Usually we want to see a normal distribution of the residuals in a histogram of residuals plot. But we are seeing a Right-skewed distribution and it has a right tail as well. This violates one of the assumptions of linear regression which is Errors are normally distributed.
gg_qqplot(model)
The deviations at both ends suggests that the residuals are not normally distributed and may have heavier tails than expected under a normal distribution. This violates one assumption of linear regression, which is normally distributed residuals.
Let’s check the vif of our model and see which independent variables has multi collinearity issues.
vif(model)
## GVIF Df GVIF^(1/(2*Df))
## Age 1.378891 1 1.174262
## Driven..Kms. 1.577608 1 1.256029
## Fuel 1.461429 4 1.048570
## Car.Brand 1.496066 25 1.008089
## Gear 1.138662 1 1.067081
As we can see the vif for each of the variables is less than 2 and its far below the general rule of thumb, which is 10. This show us that the model doesn’t have any variables with multicollinearities.
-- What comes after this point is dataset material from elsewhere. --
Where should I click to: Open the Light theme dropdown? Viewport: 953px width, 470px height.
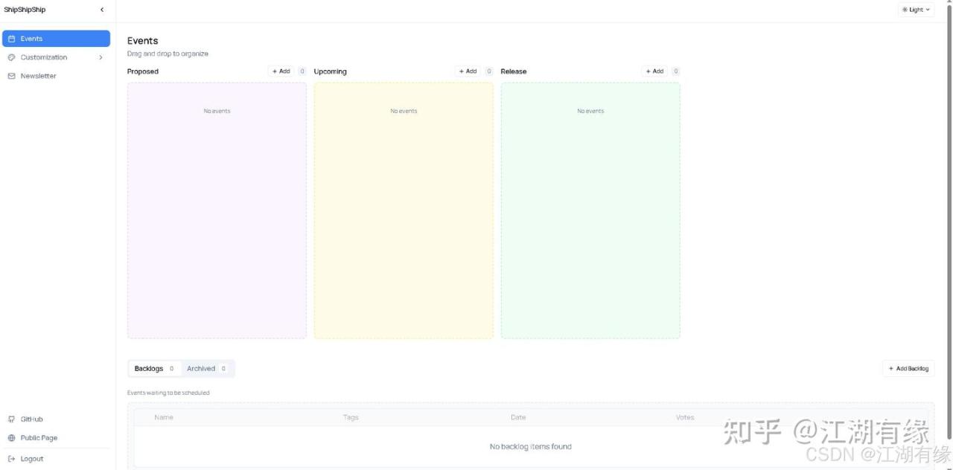point(916,10)
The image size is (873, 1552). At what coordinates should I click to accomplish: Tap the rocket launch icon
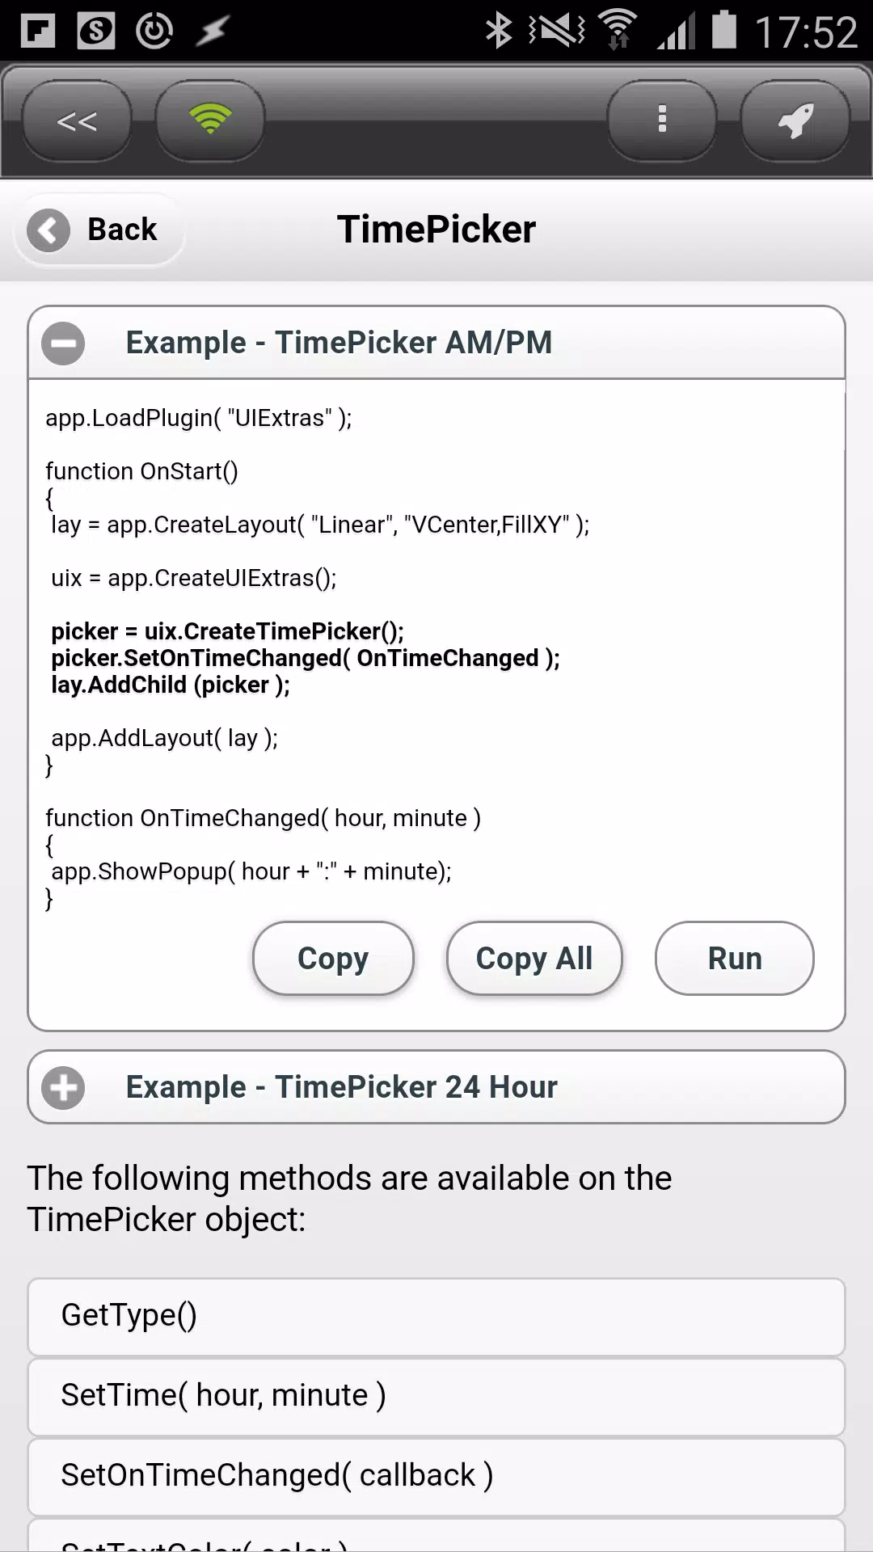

Creating a dataframe or a tibble that contains all the coefficients of the model and arranging the coefficients in descending order so that I can better see it.
coeff_df <- data.frame(
term = rownames(as.data.frame(model$coefficients)),
estimate = model$coefficients
)
rownames(coeff_df) <- NULL
coeff_df <- coeff_df |>
arrange(desc(estimate))
head(coeff_df, 8)
## term estimate
## 1 (Intercept) 1955024.698
## 2 Car.BrandJaguar 711025.833
## 3 Car.BrandLandrover 496037.684
## 4 Car.BrandMG 273353.015
## 5 Car.BrandMercedes 94894.753
## 6 Car.BrandMitsubishi 38291.836
## 7 Car.BrandJeep 25766.856
## 8 Car.BrandKIA 3681.371
As we see in the above coefficients of the model, it is understood that the brands Jaguar, Landrover, MG, Mercedes, Mitsubishi, Jeep and Kia has positive coefficients. This mean the base price for each of the cars is approximately 700K, 500K, 273K, 95K, 38K, 26K, 3K INR respectively, not considering any other variables in the model. Also looking at the brands, we can say that they fall under Luxury range and which kind of makes sense, since all these brands have a positive coefficient.
coeff_df |>
filter(term == "Age")
## term estimate
## 1 Age -48443.42
This tells us that for every increase in a year of the age of the car, decreases the price of the car by INR 48,443. This shows us that age of the car has a negative correlation with the price of the car. And for a brand new car the variable becomes 0, telling us there won’t be a change in price of the car since zero nullifies the effect.